**Given instruction**
Could you format every line of the items below as a JSON list of strings, one string per line, with blank lines left out?

**Data supplied**

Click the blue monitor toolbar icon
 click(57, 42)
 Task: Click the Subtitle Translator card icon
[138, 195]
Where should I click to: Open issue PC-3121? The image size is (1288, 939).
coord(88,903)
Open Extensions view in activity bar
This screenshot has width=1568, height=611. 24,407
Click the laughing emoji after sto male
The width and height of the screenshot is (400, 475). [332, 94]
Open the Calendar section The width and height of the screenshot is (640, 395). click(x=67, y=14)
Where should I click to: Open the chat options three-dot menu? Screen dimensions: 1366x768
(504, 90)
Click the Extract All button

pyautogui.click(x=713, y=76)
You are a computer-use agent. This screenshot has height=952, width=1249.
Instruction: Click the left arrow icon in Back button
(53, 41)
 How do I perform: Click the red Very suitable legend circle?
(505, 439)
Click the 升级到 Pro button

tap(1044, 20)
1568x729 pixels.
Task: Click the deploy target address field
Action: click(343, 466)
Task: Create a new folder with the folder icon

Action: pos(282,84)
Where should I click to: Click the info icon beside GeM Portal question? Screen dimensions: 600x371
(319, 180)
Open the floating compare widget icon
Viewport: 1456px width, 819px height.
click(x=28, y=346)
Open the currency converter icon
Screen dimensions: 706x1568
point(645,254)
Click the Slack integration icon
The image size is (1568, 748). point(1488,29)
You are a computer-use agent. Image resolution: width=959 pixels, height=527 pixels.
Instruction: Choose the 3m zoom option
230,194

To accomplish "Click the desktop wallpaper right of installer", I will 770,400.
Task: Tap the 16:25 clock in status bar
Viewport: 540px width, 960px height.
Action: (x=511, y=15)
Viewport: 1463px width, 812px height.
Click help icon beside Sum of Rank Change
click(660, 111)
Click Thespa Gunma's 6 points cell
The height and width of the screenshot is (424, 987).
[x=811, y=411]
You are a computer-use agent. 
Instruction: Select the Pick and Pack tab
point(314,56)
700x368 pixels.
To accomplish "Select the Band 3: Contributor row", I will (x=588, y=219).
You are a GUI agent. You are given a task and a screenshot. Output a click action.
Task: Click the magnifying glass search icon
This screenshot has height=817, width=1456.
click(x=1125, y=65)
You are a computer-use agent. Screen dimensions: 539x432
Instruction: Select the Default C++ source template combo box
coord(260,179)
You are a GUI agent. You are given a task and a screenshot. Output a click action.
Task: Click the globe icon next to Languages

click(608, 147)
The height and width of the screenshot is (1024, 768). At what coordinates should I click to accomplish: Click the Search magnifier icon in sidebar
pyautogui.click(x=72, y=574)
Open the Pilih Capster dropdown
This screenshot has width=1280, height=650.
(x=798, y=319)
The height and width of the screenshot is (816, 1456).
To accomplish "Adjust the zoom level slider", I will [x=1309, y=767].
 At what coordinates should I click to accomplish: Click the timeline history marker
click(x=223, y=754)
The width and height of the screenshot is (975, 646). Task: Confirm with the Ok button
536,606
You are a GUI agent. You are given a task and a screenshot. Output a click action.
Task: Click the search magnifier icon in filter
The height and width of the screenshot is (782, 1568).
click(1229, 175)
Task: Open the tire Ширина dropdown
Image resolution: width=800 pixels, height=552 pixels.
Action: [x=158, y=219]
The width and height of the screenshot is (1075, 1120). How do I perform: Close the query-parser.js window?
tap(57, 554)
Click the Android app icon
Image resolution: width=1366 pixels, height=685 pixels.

**Answer in full**
[
  "Click the blue monitor toolbar icon",
  " click(57, 42)",
  " Task: Click the Subtitle Translator card icon",
  "[138, 195]",
  "Where should I click to: Open issue PC-3121? The image size is (1288, 939).",
  "coord(88,903)",
  "Open Extensions view in activity bar",
  "This screenshot has width=1568, height=611. 24,407",
  "Click the laughing emoji after sto male",
  "The width and height of the screenshot is (400, 475). [332, 94]",
  "Open the Calendar section The width and height of the screenshot is (640, 395). click(x=67, y=14)",
  "Where should I click to: Open the chat options three-dot menu? Screen dimensions: 1366x768",
  "(504, 90)",
  "Click the Extract All button",
  "pyautogui.click(x=713, y=76)",
  "You are a computer-use agent. This screenshot has height=952, width=1249.",
  "Instruction: Click the left arrow icon in Back button",
  "(53, 41)",
  " How do I perform: Click the red Very suitable legend circle?",
  "(505, 439)",
  "Click the 升级到 Pro button",
  "tap(1044, 20)",
  "1568x729 pixels.",
  "Task: Click the deploy target address field",
  "Action: click(343, 466)",
  "Task: Create a new folder with the folder icon",
  "Action: pos(282,84)",
  "Where should I click to: Click the info icon beside GeM Portal question? Screen dimensions: 600x371",
  "(319, 180)",
  "Open the floating compare widget icon",
  "Viewport: 1456px width, 819px height.",
  "click(x=28, y=346)",
  "Open the currency converter icon",
  "Screen dimensions: 706x1568",
  "point(645,254)",
  "Click the Slack integration icon",
  "The image size is (1568, 748). point(1488,29)",
  "You are a computer-use agent. Image resolution: width=959 pixels, height=527 pixels.",
  "Instruction: Choose the 3m zoom option",
  "230,194",
  "To accomplish \"Click the desktop wallpaper right of installer\", I will 770,400.",
  "Task: Tap the 16:25 clock in status bar",
  "Viewport: 540px width, 960px height.",
  "Action: (x=511, y=15)",
  "Viewport: 1463px width, 812px height.",
  "Click help icon beside Sum of Rank Change",
  "click(660, 111)",
  "Click Thespa Gunma's 6 points cell",
  "The height and width of the screenshot is (424, 987).",
  "[x=811, y=411]",
  "You are a computer-use agent. ",
  "Instruction: Select the Pick and Pack tab",
  "point(314,56)",
  "700x368 pixels.",
  "To accomplish \"Select the Band 3: Contributor row\", I will (x=588, y=219).",
  "You are a GUI agent. You are given a task and a screenshot. Output a click action.",
  "Task: Click the magnifying glass search icon",
  "This screenshot has height=817, width=1456.",
  "click(x=1125, y=65)",
  "You are a computer-use agent. Screen dimensions: 539x432",
  "Instruction: Select the Default C++ source template combo box",
  "coord(260,179)",
  "You are a GUI agent. You are given a task and a screenshot. Output a click action.",
  "Task: Click the globe icon next to Languages",
  "click(608, 147)",
  "The height and width of the screenshot is (1024, 768). At what coordinates should I click to accomplish: Click the Search magnifier icon in sidebar",
  "pyautogui.click(x=72, y=574)",
  "Open the Pilih Capster dropdown",
  "This screenshot has width=1280, height=650.",
  "(x=798, y=319)",
  "The height and width of the screenshot is (816, 1456).",
  "To accomplish \"Adjust the zoom level slider\", I will [x=1309, y=767].",
  " At what coordinates should I click to accomplish: Click the timeline history marker",
  "click(x=223, y=754)",
  "The width and height of the screenshot is (975, 646). Task: Confirm with the Ok button",
  "536,606",
  "You are a GUI agent. You are given a task and a screenshot. Output a click action.",
  "Task: Click the search magnifier icon in filter",
  "The height and width of the screenshot is (782, 1568).",
  "click(1229, 175)",
  "Task: Open the tire Ширина dropdown",
  "Image resolution: width=800 pixels, height=552 pixels.",
  "Action: [x=158, y=219]",
  "The width and height of the screenshot is (1075, 1120). How do I perform: Close the query-parser.js window?",
  "tap(57, 554)",
  "Click the Android app icon",
  "Image resolution: width=1366 pixels, height=685 pixels."
]